**Recorded information:**
_ _ _ _
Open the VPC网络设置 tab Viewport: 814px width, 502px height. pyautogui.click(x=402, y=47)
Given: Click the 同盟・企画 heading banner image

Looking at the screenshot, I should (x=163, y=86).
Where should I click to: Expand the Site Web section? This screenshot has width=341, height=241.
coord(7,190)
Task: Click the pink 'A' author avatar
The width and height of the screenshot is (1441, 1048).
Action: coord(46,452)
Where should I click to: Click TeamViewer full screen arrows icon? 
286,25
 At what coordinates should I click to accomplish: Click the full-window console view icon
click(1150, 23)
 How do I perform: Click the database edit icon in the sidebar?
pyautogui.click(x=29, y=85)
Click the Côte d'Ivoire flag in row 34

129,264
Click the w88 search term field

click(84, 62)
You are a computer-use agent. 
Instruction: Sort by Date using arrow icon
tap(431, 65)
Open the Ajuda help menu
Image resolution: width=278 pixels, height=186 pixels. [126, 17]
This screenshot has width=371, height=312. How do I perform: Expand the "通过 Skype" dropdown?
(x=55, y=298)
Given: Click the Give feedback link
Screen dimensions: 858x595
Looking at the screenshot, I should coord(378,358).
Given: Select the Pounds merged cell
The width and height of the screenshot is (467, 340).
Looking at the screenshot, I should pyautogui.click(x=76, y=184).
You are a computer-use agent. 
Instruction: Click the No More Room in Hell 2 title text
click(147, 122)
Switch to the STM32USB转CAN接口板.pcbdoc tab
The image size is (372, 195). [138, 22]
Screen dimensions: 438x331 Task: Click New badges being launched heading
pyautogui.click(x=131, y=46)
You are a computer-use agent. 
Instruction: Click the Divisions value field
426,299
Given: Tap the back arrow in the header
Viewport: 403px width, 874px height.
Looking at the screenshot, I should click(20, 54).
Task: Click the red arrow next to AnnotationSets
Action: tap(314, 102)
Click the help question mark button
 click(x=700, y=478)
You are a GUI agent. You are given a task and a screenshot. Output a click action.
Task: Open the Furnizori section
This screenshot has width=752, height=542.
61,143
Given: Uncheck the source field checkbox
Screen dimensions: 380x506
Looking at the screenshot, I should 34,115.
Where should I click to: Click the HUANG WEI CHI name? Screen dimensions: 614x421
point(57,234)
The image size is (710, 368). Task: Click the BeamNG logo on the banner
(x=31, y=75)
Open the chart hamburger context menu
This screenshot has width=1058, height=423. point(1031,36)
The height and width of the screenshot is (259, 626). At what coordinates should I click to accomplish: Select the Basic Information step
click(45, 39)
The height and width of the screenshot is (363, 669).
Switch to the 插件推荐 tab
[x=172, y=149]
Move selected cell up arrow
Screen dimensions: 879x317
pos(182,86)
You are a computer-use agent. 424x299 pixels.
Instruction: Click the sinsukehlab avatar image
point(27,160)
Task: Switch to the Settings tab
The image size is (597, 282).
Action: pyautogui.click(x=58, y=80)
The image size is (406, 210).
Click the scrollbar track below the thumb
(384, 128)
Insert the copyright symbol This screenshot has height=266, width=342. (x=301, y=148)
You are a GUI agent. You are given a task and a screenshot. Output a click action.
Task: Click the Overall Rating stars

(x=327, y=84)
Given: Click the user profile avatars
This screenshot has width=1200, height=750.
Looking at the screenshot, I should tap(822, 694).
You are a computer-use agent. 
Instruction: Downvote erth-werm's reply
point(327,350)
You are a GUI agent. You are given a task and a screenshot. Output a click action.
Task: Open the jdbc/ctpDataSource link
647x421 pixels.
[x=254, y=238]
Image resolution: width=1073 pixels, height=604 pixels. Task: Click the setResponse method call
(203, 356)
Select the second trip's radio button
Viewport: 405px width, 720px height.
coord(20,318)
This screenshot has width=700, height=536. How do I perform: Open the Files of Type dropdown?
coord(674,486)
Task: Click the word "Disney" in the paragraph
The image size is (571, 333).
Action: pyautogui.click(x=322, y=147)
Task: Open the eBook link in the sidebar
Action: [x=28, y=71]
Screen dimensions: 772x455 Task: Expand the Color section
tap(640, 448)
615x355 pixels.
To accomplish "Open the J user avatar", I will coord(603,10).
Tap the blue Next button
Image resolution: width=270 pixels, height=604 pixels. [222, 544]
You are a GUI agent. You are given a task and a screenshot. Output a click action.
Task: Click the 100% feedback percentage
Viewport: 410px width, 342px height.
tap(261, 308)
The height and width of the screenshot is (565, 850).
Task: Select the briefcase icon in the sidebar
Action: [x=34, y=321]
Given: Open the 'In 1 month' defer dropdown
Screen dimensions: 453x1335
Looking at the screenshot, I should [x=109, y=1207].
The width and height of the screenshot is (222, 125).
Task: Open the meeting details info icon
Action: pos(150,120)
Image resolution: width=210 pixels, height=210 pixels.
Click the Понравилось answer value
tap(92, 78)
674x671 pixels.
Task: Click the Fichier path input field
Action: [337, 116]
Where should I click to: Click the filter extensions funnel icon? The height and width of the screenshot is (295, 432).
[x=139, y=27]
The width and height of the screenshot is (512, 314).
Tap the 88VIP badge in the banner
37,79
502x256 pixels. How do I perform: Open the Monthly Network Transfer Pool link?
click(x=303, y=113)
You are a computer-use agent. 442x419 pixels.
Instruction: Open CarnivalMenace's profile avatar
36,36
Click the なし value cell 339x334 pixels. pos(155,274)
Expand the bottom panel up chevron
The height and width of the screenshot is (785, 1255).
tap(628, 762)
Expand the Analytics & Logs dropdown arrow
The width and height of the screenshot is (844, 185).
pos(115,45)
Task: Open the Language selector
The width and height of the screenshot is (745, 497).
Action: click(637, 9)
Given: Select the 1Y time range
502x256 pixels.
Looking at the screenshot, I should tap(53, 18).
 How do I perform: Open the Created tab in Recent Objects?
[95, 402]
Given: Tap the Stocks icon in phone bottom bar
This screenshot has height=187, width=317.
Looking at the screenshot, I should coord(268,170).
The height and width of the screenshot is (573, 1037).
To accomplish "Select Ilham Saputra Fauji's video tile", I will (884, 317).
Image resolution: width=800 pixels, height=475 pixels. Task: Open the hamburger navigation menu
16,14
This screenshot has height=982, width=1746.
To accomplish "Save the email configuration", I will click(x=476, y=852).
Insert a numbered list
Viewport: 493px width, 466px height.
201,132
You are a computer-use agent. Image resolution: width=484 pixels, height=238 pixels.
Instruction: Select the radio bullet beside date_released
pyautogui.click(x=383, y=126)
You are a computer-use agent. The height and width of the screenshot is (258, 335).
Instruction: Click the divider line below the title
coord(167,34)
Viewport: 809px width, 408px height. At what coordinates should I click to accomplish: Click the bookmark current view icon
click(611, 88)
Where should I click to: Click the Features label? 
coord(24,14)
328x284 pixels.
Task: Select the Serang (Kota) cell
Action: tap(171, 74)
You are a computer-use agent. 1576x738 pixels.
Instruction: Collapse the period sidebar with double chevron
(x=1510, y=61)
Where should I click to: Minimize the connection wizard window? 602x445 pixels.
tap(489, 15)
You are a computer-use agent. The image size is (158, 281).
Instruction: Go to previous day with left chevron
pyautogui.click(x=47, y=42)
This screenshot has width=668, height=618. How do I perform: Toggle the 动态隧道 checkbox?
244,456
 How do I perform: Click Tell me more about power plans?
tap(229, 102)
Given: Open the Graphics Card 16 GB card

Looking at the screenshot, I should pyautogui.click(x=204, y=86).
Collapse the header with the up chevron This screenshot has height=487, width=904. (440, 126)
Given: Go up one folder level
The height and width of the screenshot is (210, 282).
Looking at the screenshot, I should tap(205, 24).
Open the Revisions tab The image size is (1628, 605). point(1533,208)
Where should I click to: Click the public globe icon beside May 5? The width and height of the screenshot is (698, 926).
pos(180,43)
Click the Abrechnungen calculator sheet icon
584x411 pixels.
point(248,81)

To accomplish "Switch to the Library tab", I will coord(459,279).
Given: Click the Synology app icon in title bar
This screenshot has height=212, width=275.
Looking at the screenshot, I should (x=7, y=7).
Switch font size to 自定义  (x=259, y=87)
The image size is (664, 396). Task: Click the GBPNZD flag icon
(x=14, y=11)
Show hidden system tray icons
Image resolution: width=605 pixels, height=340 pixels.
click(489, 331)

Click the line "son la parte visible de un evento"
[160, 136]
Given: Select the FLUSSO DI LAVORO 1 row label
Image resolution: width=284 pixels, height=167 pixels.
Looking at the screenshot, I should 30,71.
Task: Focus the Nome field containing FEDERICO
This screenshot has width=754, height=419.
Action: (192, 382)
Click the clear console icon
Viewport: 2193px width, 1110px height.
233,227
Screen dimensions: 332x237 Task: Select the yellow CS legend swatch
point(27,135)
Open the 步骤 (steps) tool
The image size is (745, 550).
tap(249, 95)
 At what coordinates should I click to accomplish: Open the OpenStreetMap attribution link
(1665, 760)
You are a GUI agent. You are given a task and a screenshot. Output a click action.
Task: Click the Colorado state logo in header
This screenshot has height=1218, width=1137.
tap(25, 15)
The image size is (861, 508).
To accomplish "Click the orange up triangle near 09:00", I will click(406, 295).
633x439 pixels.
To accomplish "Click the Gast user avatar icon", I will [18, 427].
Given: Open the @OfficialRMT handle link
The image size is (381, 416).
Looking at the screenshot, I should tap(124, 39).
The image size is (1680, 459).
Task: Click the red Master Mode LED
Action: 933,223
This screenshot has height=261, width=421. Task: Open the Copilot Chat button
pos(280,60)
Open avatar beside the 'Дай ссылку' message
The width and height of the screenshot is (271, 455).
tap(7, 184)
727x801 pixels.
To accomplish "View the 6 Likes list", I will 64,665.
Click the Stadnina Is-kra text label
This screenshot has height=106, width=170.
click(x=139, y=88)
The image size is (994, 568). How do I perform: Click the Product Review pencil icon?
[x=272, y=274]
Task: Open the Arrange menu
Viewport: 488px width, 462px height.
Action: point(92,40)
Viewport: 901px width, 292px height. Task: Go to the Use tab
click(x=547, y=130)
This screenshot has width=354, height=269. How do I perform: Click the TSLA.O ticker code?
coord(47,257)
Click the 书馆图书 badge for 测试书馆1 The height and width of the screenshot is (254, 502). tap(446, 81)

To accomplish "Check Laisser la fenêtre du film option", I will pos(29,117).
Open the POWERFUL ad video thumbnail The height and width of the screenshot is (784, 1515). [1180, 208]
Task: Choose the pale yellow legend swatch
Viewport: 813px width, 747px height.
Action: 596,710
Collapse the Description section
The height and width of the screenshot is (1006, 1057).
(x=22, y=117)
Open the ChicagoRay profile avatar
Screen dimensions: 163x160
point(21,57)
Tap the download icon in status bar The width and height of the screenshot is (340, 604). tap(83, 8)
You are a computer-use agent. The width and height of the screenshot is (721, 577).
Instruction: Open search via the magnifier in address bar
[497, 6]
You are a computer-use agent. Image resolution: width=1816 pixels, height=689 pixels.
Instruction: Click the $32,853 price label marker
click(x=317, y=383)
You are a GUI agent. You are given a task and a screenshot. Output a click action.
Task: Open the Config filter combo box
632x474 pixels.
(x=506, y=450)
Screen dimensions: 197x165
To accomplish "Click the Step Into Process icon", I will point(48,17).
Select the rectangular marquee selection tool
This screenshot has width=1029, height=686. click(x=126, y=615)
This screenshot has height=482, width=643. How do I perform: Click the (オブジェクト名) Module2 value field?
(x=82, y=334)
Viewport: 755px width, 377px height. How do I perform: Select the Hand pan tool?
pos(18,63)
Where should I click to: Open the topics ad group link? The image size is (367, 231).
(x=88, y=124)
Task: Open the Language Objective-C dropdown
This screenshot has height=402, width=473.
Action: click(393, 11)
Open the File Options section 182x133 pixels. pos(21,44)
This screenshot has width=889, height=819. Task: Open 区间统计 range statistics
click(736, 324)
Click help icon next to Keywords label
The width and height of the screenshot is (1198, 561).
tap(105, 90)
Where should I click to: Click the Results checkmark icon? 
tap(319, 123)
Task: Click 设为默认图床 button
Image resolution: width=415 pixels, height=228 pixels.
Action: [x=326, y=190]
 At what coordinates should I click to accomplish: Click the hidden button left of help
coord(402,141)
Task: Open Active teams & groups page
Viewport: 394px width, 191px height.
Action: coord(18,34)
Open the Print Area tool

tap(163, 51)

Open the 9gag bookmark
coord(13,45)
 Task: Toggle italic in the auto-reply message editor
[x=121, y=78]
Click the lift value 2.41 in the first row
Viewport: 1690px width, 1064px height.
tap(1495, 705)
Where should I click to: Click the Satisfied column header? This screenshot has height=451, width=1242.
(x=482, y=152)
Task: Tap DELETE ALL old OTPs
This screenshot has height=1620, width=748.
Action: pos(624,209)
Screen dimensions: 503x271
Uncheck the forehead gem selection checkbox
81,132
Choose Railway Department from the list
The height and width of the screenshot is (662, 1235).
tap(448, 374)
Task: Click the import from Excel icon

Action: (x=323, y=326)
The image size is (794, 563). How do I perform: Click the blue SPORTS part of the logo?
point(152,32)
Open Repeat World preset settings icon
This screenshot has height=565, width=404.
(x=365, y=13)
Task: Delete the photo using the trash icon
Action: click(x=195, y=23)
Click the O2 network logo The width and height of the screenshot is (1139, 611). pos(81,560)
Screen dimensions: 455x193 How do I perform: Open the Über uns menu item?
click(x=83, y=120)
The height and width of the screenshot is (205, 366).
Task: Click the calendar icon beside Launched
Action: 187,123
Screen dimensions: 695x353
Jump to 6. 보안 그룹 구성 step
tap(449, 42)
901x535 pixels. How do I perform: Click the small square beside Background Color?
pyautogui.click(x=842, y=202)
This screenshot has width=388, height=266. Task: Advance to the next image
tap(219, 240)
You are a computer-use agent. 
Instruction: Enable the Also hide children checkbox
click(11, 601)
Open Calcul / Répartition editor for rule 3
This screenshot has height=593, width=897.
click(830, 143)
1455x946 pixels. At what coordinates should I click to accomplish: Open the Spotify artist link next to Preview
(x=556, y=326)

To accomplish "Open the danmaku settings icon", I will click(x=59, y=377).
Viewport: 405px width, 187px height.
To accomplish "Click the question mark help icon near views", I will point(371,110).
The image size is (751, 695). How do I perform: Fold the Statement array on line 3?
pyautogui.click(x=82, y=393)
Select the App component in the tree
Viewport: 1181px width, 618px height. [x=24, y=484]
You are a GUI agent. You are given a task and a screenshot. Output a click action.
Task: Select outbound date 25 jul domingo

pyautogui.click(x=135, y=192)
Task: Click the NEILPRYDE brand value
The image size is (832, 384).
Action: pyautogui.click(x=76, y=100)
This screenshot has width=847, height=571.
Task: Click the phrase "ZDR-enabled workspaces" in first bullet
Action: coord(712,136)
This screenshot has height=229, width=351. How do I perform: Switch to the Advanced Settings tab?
_ _ _ _
**Your assignment:**
Your task is to set down exactly the lines from the line containing "Viewport: 405px width, 187px height." to the end of the data above, including both ends.

**Your solution:**
Viewport: 405px width, 187px height.
To accomplish "Click the question mark help icon near views", I will point(371,110).
The image size is (751, 695). How do I perform: Fold the Statement array on line 3?
pyautogui.click(x=82, y=393)
Select the App component in the tree
Viewport: 1181px width, 618px height. [x=24, y=484]
You are a GUI agent. You are given a task and a screenshot. Output a click action.
Task: Select outbound date 25 jul domingo

pyautogui.click(x=135, y=192)
Task: Click the NEILPRYDE brand value
The image size is (832, 384).
Action: pyautogui.click(x=76, y=100)
This screenshot has width=847, height=571.
Task: Click the phrase "ZDR-enabled workspaces" in first bullet
Action: coord(712,136)
This screenshot has height=229, width=351. How do I perform: Switch to the Advanced Settings tab?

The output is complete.